Tuberculosis and the Victorian Literary Imagination. Katherine Byrne. New York: Cambridge University Press, 2011. 223 pp.

Reviewed by Louise Penner, University of Massachusetts Boston

 

<1>Susan Sontag’s remarkable account of literary and popular representations of tuberculosis and cancer in nineteenth- and twentieth-century Western literature and culture, Illness as Metaphor (1978), has shaped most literary critics’ analyses of the narratives of people afflicted with each of the two then-most prominent diseases of the nineteenth and twentieth centuries. People with tuberculosis, Sontag argued, were thought to have delicate constitutions, keenly sensitive to art, literature, and poetry; cancer patients, by contrast, were thought to be reserved, pessimistic, inexpressive loners. Recent scholars have taken up Sontag’s effort to describe the cultural impact of these diseases. Siddartha Mukherjee’s Emperor of All Maladies: A Biography of Cancer (2010), offers a far broader geographical and historical scope than did Sontag in his study of the historical and global perceptions of cancer. Katherine Byrne’s Tuberculosis and the Victorian Literary Imagination, rather than offering the more expansive perspective that Mukherjee does, instead fills in and complicates a large section of the rough outline Sontag provided over thirty years ago for understanding tuberculosis' cultural impact in the West. Byrne’s study of tuberculosis (known also then as consumption, “wasting disease,” and phthisis) in the Victorian British “Literary Imagination” offers a much needed, historically detailed and richly nuanced account of how tuberculosis was depicted in the period’s art, literature, and medical writings.
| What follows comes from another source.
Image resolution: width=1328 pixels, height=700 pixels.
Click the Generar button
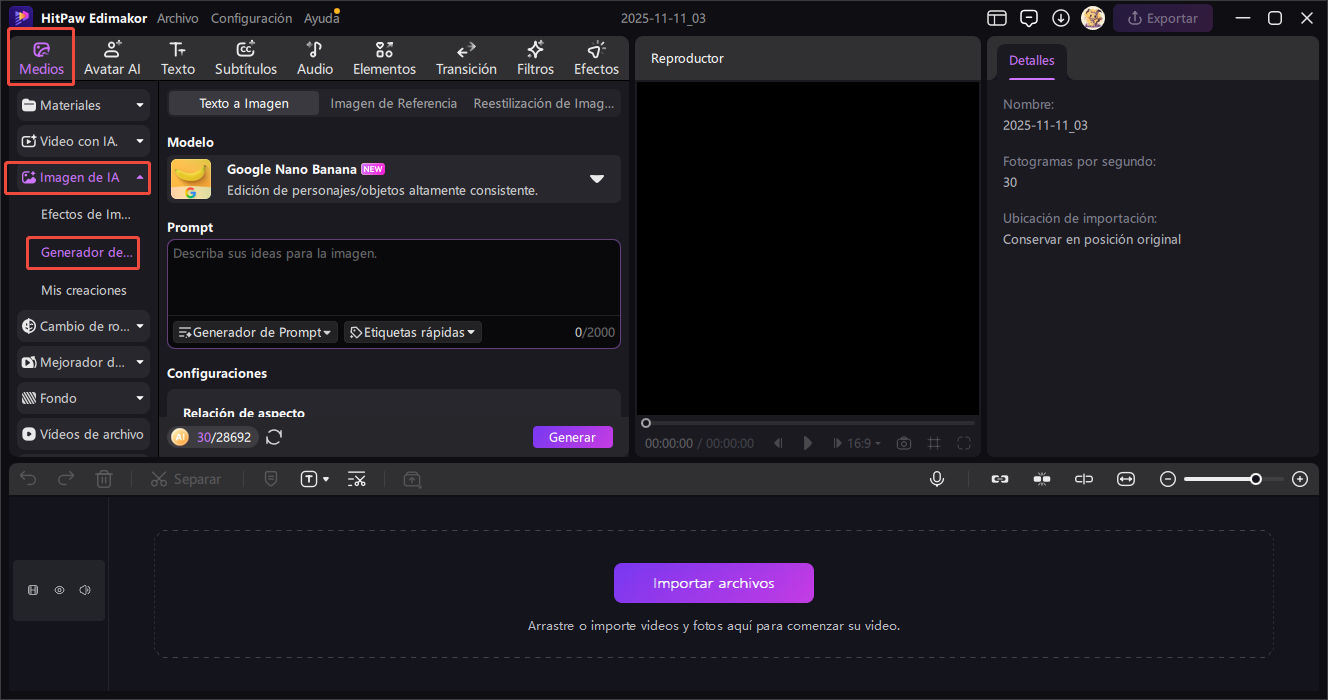coord(572,437)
<2>Byrne’s first chapter analyzes key Victorian medical disputes about phthisis. Was it an inherited or a contagious disease? How was it best to be treated? While these debates preoccupied the medical professionals themselves, Byrne reveals that in their writings there was an inherent tension between the medical professionals’ desire to adhere to and promote the notion of the consumptive type, identical to the one Sontag described, and their inability to account for the evidence that disease struck people from all social classes seemingly arbitrarily. Perhaps even more striking, however, is Byrne’s claim that the medical professionals overwhelmingly characterized the disease as feminine, uniformly ignoring what would seem to be clear evidence that the disease struck men and women in nearly equal numbers.
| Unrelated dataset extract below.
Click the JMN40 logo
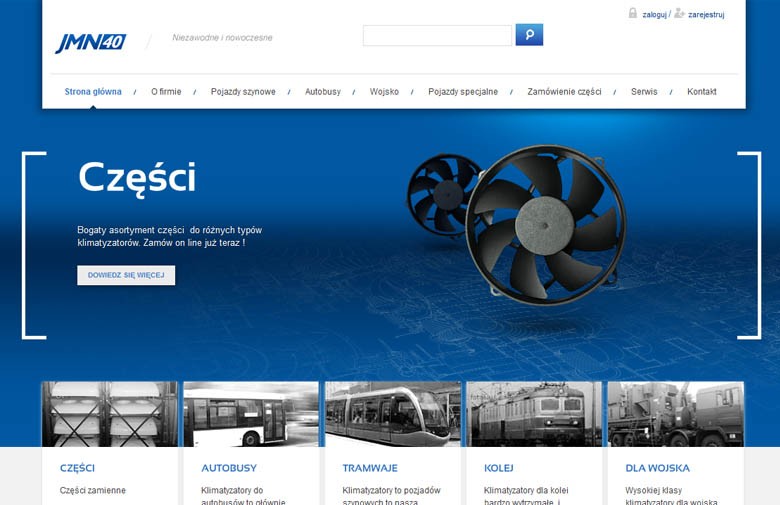 (90, 43)
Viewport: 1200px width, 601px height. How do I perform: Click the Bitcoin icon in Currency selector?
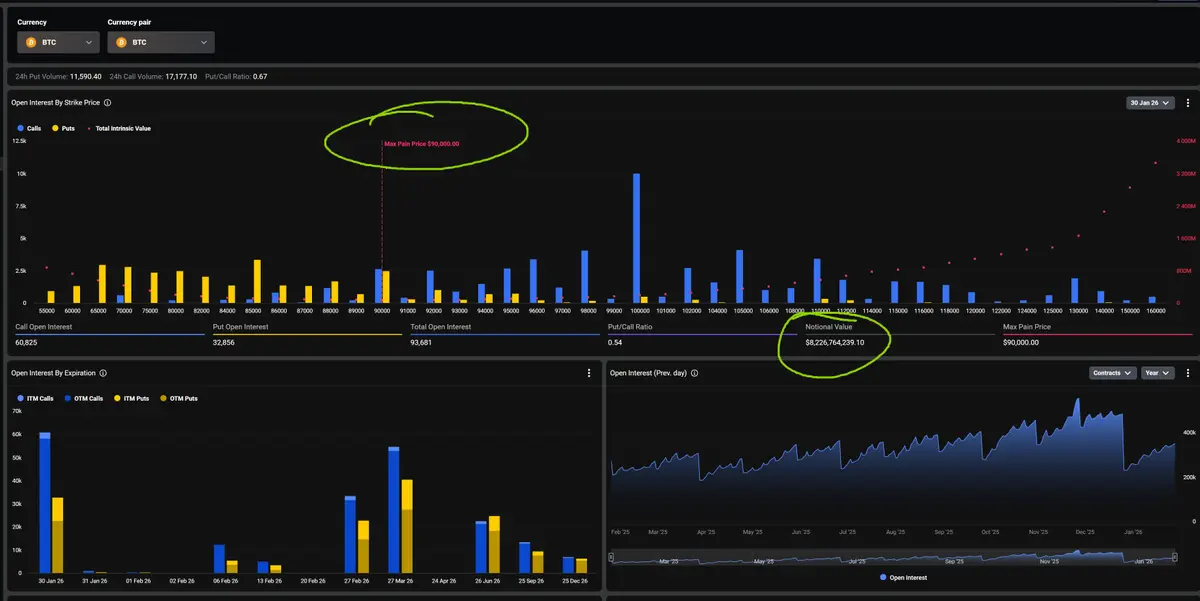tap(30, 43)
<3>The book’s insights about the effects of medical and other journalistic accounts of phthisis as both a feminine and feminizing disease, despite convincing medical evidence to the contrary, are a particularly valuable contribution to our understanding of the development of a “tubercular aesthetic,” applied primarily to women of the upper and middle classes. Doctors complained that upper-class women in particular were damaging themselves, even bringing on the “wasting disease” by tightening corsets in an attempt to achieve the tiny waist of the consumptive. Byrne’s third chapter describing the “passive domination of the [consumptive] invalid” (Sutherland  qtd. in Byrne 75-6)(1) in Mrs. Humphrey Ward’s Eleanor (1900) explains that the titular heroine’s excessive passion and subsequent refusal to eat (heightening her spirituality through denial of her body,  a type of “holy anorexi[a]” [Bell qtd. in Byrne 83])(2) were behaviors viewed by Victorian medical professionals as causes, not merely symptoms, of phthisis in upper-class women. Thus Ward provides her middle-class Eleanor with an upper-class woman’s symptoms. Byrne’s fourth chapter provides an equally provocative reading of Pre-Raphaelite artist Dante Gabriel Rossetti’s preoccupation with producing this tubercular aesthetic through his renderings of real-life illness sufferer Elizabeth Siddall. Byrne raises the question of whether Rossetti and other artists of the Pre-Raphaelite Brotherhood purposefully constructed Siddall as a consumptive rather than a hysteric to enhance the marketability of their paintings of her. Descriptions of Siddall’s symptoms, Byrne claims, clearly suggest to the twenty-first century reader that hysteria would have been the more likely diagnosis.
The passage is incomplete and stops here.